Your answer should consist of the complete listing, repeated verbatim.

________________________

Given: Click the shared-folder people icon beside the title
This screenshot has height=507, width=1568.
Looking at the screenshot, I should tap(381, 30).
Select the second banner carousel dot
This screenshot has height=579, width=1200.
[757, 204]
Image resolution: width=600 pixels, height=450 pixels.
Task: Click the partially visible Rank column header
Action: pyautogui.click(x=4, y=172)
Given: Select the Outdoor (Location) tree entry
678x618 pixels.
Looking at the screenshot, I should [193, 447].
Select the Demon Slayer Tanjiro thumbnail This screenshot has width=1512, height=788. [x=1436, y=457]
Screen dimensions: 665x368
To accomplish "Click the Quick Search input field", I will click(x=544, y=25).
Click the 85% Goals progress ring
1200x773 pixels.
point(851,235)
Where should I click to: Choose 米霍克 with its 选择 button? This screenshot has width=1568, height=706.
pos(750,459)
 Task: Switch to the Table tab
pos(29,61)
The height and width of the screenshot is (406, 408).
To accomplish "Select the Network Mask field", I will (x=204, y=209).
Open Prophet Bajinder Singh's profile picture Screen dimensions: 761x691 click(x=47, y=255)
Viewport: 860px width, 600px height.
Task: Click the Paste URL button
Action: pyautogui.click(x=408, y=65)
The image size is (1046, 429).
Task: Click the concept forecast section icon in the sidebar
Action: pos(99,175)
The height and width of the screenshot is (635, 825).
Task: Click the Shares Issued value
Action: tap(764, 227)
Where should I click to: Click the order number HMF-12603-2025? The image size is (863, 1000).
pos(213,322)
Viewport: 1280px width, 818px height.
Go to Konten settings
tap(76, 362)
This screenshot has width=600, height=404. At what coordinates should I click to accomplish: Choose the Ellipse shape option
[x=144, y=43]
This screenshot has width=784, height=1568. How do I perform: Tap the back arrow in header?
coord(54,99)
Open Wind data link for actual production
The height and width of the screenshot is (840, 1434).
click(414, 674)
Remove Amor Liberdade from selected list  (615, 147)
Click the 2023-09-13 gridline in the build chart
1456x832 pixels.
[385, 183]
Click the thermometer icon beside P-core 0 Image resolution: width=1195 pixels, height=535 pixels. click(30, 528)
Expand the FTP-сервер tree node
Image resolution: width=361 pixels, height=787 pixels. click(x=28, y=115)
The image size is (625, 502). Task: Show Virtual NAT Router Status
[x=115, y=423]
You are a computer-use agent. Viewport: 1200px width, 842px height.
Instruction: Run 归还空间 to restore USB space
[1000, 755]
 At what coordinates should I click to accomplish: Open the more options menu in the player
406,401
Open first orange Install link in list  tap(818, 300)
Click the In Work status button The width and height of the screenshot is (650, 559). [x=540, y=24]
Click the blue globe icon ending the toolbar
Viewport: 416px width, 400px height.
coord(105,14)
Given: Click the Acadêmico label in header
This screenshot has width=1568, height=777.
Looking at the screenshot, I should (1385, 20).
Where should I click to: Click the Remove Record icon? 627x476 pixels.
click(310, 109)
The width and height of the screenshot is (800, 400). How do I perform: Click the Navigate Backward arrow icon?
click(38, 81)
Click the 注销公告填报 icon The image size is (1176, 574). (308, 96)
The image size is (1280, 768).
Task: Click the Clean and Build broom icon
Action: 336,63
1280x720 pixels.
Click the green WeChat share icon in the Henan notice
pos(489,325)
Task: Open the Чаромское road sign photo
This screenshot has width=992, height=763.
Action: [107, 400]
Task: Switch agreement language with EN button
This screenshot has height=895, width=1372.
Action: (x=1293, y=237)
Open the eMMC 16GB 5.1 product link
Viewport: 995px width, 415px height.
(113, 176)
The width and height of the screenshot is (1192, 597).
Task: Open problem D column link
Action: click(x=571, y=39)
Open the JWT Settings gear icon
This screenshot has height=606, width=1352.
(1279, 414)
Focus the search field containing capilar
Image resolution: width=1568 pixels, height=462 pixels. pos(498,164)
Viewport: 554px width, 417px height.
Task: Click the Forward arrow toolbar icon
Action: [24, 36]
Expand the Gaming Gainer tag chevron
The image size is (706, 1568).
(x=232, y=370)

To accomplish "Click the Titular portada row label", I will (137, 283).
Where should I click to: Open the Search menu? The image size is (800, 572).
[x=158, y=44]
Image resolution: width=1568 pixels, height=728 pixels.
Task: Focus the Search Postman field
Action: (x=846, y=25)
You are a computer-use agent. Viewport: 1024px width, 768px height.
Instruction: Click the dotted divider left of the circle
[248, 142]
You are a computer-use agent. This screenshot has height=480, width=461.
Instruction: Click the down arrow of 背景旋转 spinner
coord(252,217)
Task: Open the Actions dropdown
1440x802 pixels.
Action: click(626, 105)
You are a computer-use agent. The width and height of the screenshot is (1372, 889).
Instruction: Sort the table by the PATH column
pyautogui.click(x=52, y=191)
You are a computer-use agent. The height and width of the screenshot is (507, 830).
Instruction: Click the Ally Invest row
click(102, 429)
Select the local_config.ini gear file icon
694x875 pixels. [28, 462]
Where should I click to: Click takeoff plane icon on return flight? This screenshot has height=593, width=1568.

________________________

▶ [THE ANSWER]:
Given: Click the shared-folder people icon beside the title
This screenshot has height=507, width=1568.
Looking at the screenshot, I should tap(381, 30).
Select the second banner carousel dot
This screenshot has height=579, width=1200.
[757, 204]
Image resolution: width=600 pixels, height=450 pixels.
Task: Click the partially visible Rank column header
Action: pyautogui.click(x=4, y=172)
Given: Select the Outdoor (Location) tree entry
678x618 pixels.
Looking at the screenshot, I should [193, 447].
Select the Demon Slayer Tanjiro thumbnail This screenshot has width=1512, height=788. [x=1436, y=457]
Screen dimensions: 665x368
To accomplish "Click the Quick Search input field", I will click(x=544, y=25).
Click the 85% Goals progress ring
1200x773 pixels.
point(851,235)
Where should I click to: Choose 米霍克 with its 选择 button? This screenshot has width=1568, height=706.
pos(750,459)
 Task: Switch to the Table tab
pos(29,61)
The height and width of the screenshot is (406, 408).
To accomplish "Select the Network Mask field", I will (x=204, y=209).
Open Prophet Bajinder Singh's profile picture Screen dimensions: 761x691 click(x=47, y=255)
Viewport: 860px width, 600px height.
Task: Click the Paste URL button
Action: pyautogui.click(x=408, y=65)
The image size is (1046, 429).
Task: Click the concept forecast section icon in the sidebar
Action: pos(99,175)
The height and width of the screenshot is (635, 825).
Task: Click the Shares Issued value
Action: tap(764, 227)
Where should I click to: Click the order number HMF-12603-2025? The image size is (863, 1000).
pos(213,322)
Viewport: 1280px width, 818px height.
Go to Konten settings
tap(76, 362)
This screenshot has width=600, height=404. At what coordinates should I click to accomplish: Choose the Ellipse shape option
[x=144, y=43]
This screenshot has width=784, height=1568. How do I perform: Tap the back arrow in header?
coord(54,99)
Open Wind data link for actual production
The height and width of the screenshot is (840, 1434).
click(414, 674)
Remove Amor Liberdade from selected list  (615, 147)
Click the 2023-09-13 gridline in the build chart
1456x832 pixels.
[385, 183]
Click the thermometer icon beside P-core 0 Image resolution: width=1195 pixels, height=535 pixels. click(30, 528)
Expand the FTP-сервер tree node
Image resolution: width=361 pixels, height=787 pixels. click(x=28, y=115)
The image size is (625, 502). Task: Show Virtual NAT Router Status
[x=115, y=423]
You are a computer-use agent. Viewport: 1200px width, 842px height.
Instruction: Run 归还空间 to restore USB space
[1000, 755]
 At what coordinates should I click to accomplish: Open the more options menu in the player
406,401
Open first orange Install link in list  tap(818, 300)
Click the In Work status button The width and height of the screenshot is (650, 559). [x=540, y=24]
Click the blue globe icon ending the toolbar
Viewport: 416px width, 400px height.
coord(105,14)
Given: Click the Acadêmico label in header
This screenshot has width=1568, height=777.
Looking at the screenshot, I should (1385, 20).
Where should I click to: Click the Remove Record icon? 627x476 pixels.
click(310, 109)
The width and height of the screenshot is (800, 400). How do I perform: Click the Navigate Backward arrow icon?
click(38, 81)
Click the 注销公告填报 icon The image size is (1176, 574). (308, 96)
The image size is (1280, 768).
Task: Click the Clean and Build broom icon
Action: 336,63
1280x720 pixels.
Click the green WeChat share icon in the Henan notice
pos(489,325)
Task: Open the Чаромское road sign photo
This screenshot has width=992, height=763.
Action: [107, 400]
Task: Switch agreement language with EN button
This screenshot has height=895, width=1372.
Action: (x=1293, y=237)
Open the eMMC 16GB 5.1 product link
Viewport: 995px width, 415px height.
(113, 176)
The width and height of the screenshot is (1192, 597).
Task: Open problem D column link
Action: click(x=571, y=39)
Open the JWT Settings gear icon
This screenshot has height=606, width=1352.
(1279, 414)
Focus the search field containing capilar
Image resolution: width=1568 pixels, height=462 pixels. pos(498,164)
Viewport: 554px width, 417px height.
Task: Click the Forward arrow toolbar icon
Action: [24, 36]
Expand the Gaming Gainer tag chevron
The image size is (706, 1568).
(x=232, y=370)

To accomplish "Click the Titular portada row label", I will (137, 283).
Where should I click to: Open the Search menu? The image size is (800, 572).
[x=158, y=44]
Image resolution: width=1568 pixels, height=728 pixels.
Task: Focus the Search Postman field
Action: (x=846, y=25)
You are a computer-use agent. Viewport: 1024px width, 768px height.
Instruction: Click the dotted divider left of the circle
[248, 142]
You are a computer-use agent. This screenshot has height=480, width=461.
Instruction: Click the down arrow of 背景旋转 spinner
coord(252,217)
Task: Open the Actions dropdown
1440x802 pixels.
Action: click(626, 105)
You are a computer-use agent. The width and height of the screenshot is (1372, 889).
Instruction: Sort the table by the PATH column
pyautogui.click(x=52, y=191)
You are a computer-use agent. The height and width of the screenshot is (507, 830).
Instruction: Click the Ally Invest row
click(102, 429)
Select the local_config.ini gear file icon
694x875 pixels. [28, 462]
Where should I click to: Click takeoff plane icon on return flight? This screenshot has height=593, width=1568.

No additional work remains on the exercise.